═════ Information provided
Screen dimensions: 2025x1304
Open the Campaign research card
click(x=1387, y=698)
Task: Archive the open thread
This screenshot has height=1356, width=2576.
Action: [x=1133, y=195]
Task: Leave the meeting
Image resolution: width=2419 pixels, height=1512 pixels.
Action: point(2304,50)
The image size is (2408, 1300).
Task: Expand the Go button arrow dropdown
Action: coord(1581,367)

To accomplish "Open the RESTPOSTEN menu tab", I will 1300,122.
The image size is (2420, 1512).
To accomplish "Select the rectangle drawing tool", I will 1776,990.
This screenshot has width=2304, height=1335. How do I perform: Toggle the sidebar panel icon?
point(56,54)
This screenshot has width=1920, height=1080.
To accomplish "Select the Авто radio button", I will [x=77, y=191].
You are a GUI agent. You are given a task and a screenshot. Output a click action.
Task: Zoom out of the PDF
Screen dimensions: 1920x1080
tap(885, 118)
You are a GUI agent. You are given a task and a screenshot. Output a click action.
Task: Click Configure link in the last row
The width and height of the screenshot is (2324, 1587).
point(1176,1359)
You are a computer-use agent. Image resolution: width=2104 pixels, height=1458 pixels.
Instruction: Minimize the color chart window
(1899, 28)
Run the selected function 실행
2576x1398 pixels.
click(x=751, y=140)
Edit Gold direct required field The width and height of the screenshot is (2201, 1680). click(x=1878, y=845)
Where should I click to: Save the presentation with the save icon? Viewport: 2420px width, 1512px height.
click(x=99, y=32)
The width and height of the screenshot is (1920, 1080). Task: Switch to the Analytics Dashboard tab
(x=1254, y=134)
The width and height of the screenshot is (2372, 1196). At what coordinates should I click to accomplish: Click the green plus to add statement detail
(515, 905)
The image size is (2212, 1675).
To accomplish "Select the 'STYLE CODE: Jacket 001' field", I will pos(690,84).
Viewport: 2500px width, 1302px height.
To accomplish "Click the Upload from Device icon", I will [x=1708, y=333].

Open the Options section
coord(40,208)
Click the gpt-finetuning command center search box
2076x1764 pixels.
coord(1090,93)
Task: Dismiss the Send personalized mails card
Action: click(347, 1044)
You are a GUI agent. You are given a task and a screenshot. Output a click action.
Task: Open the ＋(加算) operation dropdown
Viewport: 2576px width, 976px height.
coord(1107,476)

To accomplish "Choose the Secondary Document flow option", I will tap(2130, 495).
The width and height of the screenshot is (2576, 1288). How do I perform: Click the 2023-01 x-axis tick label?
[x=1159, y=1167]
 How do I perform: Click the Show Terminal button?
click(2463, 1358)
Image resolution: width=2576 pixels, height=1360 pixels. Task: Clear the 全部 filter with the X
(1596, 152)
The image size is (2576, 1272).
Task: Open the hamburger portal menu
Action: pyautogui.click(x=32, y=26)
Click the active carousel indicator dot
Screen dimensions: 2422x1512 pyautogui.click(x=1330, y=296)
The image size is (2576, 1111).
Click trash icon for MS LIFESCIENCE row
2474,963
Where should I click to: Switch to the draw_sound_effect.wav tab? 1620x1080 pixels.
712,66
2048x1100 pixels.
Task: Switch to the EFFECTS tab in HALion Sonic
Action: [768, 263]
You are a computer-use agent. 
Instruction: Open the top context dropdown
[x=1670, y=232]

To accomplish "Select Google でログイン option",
══════════
> [What to produce] Write out all the entries exactly.

> [Written solution]
Screen dimensions: 2025x1304
Open the Campaign research card
click(x=1387, y=698)
Task: Archive the open thread
This screenshot has height=1356, width=2576.
Action: [x=1133, y=195]
Task: Leave the meeting
Image resolution: width=2419 pixels, height=1512 pixels.
Action: point(2304,50)
The image size is (2408, 1300).
Task: Expand the Go button arrow dropdown
Action: coord(1581,367)

To accomplish "Open the RESTPOSTEN menu tab", I will 1300,122.
The image size is (2420, 1512).
To accomplish "Select the rectangle drawing tool", I will 1776,990.
This screenshot has width=2304, height=1335. How do I perform: Toggle the sidebar panel icon?
point(56,54)
This screenshot has width=1920, height=1080.
To accomplish "Select the Авто radio button", I will [x=77, y=191].
You are a GUI agent. You are given a task and a screenshot. Output a click action.
Task: Zoom out of the PDF
Screen dimensions: 1920x1080
tap(885, 118)
You are a GUI agent. You are given a task and a screenshot. Output a click action.
Task: Click Configure link in the last row
The width and height of the screenshot is (2324, 1587).
point(1176,1359)
You are a computer-use agent. Image resolution: width=2104 pixels, height=1458 pixels.
Instruction: Minimize the color chart window
(1899, 28)
Run the selected function 실행
2576x1398 pixels.
click(x=751, y=140)
Edit Gold direct required field The width and height of the screenshot is (2201, 1680). click(x=1878, y=845)
Where should I click to: Save the presentation with the save icon? Viewport: 2420px width, 1512px height.
click(x=99, y=32)
The width and height of the screenshot is (1920, 1080). Task: Switch to the Analytics Dashboard tab
(x=1254, y=134)
The width and height of the screenshot is (2372, 1196). At what coordinates should I click to accomplish: Click the green plus to add statement detail
(515, 905)
The image size is (2212, 1675).
To accomplish "Select the 'STYLE CODE: Jacket 001' field", I will pos(690,84).
Viewport: 2500px width, 1302px height.
To accomplish "Click the Upload from Device icon", I will [x=1708, y=333].

Open the Options section
coord(40,208)
Click the gpt-finetuning command center search box
2076x1764 pixels.
coord(1090,93)
Task: Dismiss the Send personalized mails card
Action: click(347, 1044)
You are a GUI agent. You are given a task and a screenshot. Output a click action.
Task: Open the ＋(加算) operation dropdown
Viewport: 2576px width, 976px height.
coord(1107,476)

To accomplish "Choose the Secondary Document flow option", I will tap(2130, 495).
The width and height of the screenshot is (2576, 1288). How do I perform: Click the 2023-01 x-axis tick label?
[x=1159, y=1167]
 How do I perform: Click the Show Terminal button?
click(2463, 1358)
Image resolution: width=2576 pixels, height=1360 pixels. Task: Clear the 全部 filter with the X
(1596, 152)
The image size is (2576, 1272).
Task: Open the hamburger portal menu
Action: pyautogui.click(x=32, y=26)
Click the active carousel indicator dot
Screen dimensions: 2422x1512 pyautogui.click(x=1330, y=296)
The image size is (2576, 1111).
Click trash icon for MS LIFESCIENCE row
2474,963
Where should I click to: Switch to the draw_sound_effect.wav tab? 1620x1080 pixels.
712,66
2048x1100 pixels.
Task: Switch to the EFFECTS tab in HALion Sonic
Action: [768, 263]
You are a computer-use agent. 
Instruction: Open the top context dropdown
[x=1670, y=232]

To accomplish "Select Google でログイン option",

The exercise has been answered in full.